As urban populations increase, there is a growing need for efficient and sustainable transportation modes, such as bicycling. Unfortunately, the lack of bicycle demand data is a substantial barrier to efforts in designing, planning, and researching bicycle transportation. Estimating bicycle demand is especially difficult not only due to limited count data, but due to the fact that bicyclists are highly responsive to a multitude of factors, particularly seasonal weather conditions. Current bicycle demand estimation methods are increasingly improving and are capable of accurately adjusting for seasonal change in demand. However, these methods often require substantial data for each calibration, which is often difficult or impossible in locations with partial or minimal continuous count data. This research aims to help mitigate this challenge by developing an estimation method which uses a sinusoidal model to fit the typical pattern of seasonal bicycle demand expected in in many locations.

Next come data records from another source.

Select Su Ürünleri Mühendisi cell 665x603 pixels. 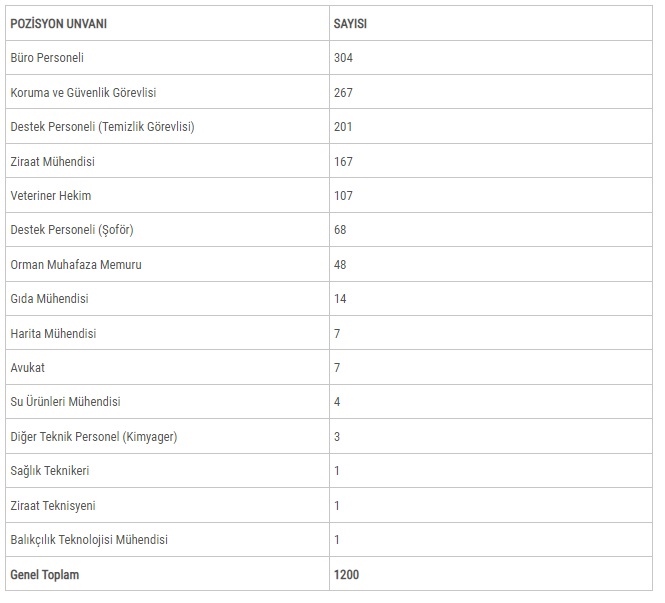pyautogui.click(x=65, y=402)
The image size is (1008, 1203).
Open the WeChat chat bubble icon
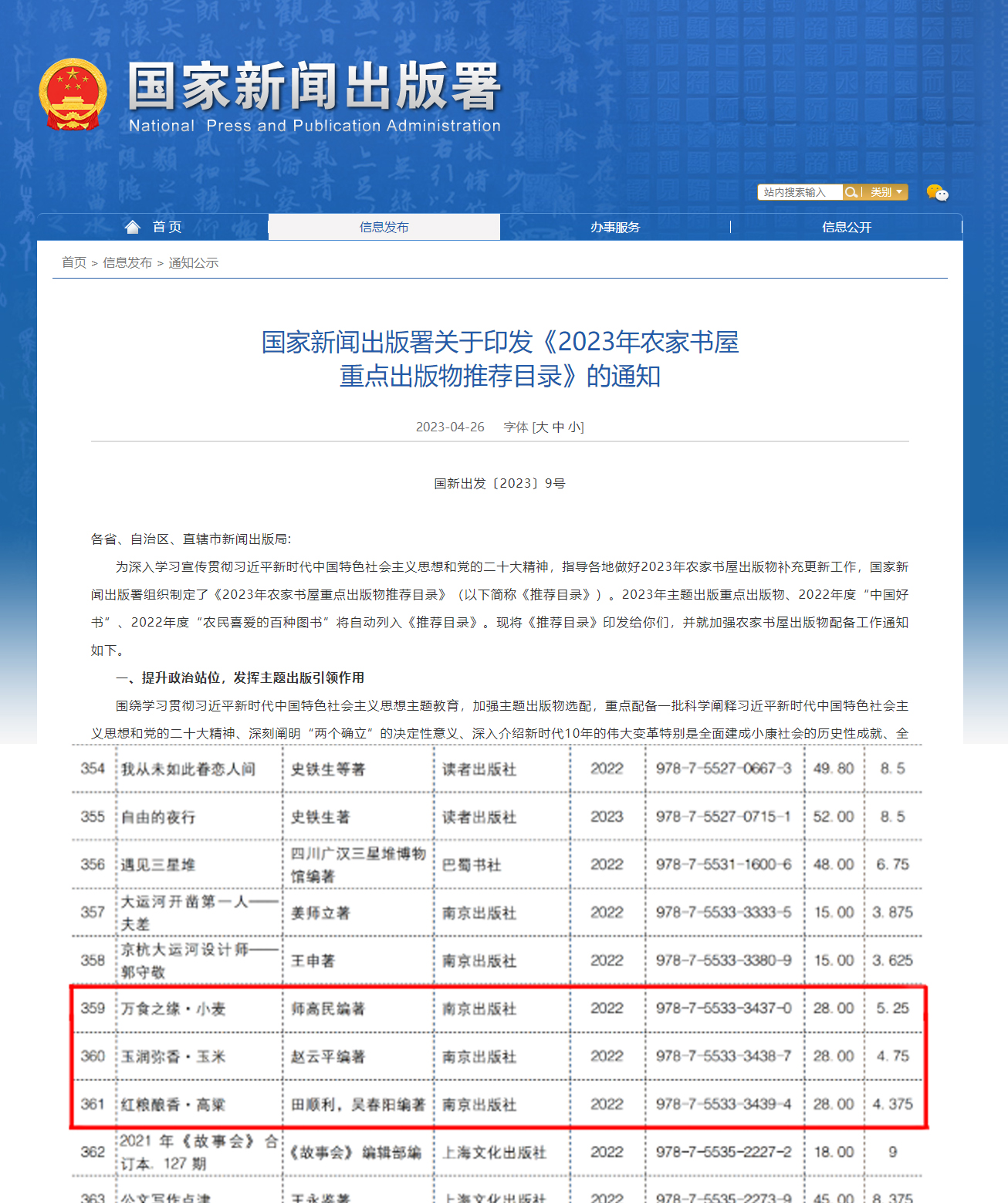[937, 192]
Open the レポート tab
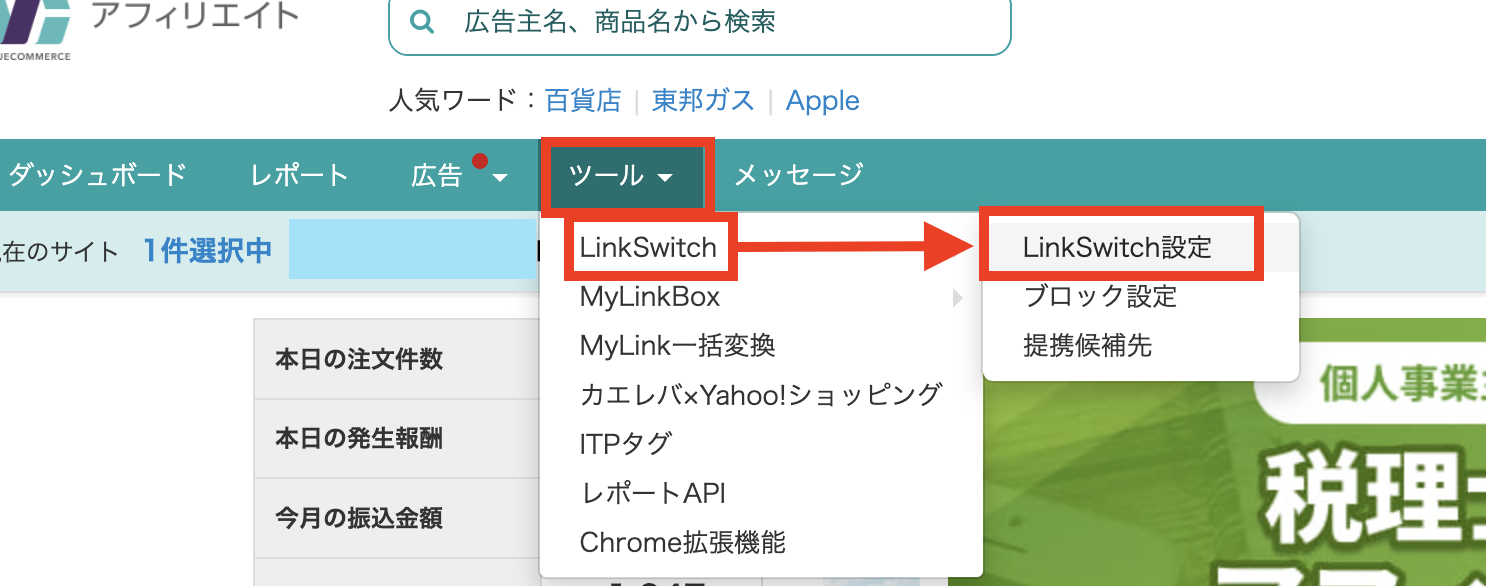 point(299,176)
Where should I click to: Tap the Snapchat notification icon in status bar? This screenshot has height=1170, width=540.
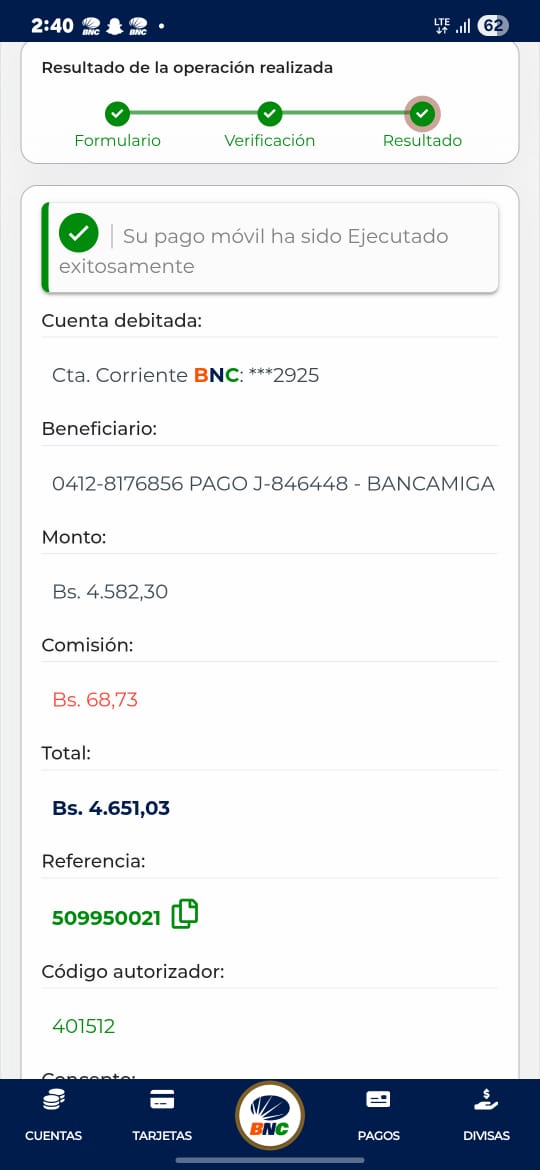(114, 27)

This sinusoidal model utilizes a single calibration factor to adjust for scale of seasonal demand change and is capable of estimating monthly average daily bicycle counts (ADB) and average annual daily bicycle counts (AADB). This calibration factor can be established using a minimum of two short term counts to represent the maximum monthly ADB in summer and minimum monthly ADB in winter, or ideally with continuous counts. The calibration factor can then be applied to other locations that are expected to have similar seasonal patterns, even if they have different overall counts. To develop the model this research uses data from bike-share systems in four cities and permanent bicycle counters in six cities. Ultimately, this model functions as an alternative, or supportive, estimation method which allows for researchers and transportation agencies to approximate expected demand in locations that suffer from minimal seasonal bicycle demand data.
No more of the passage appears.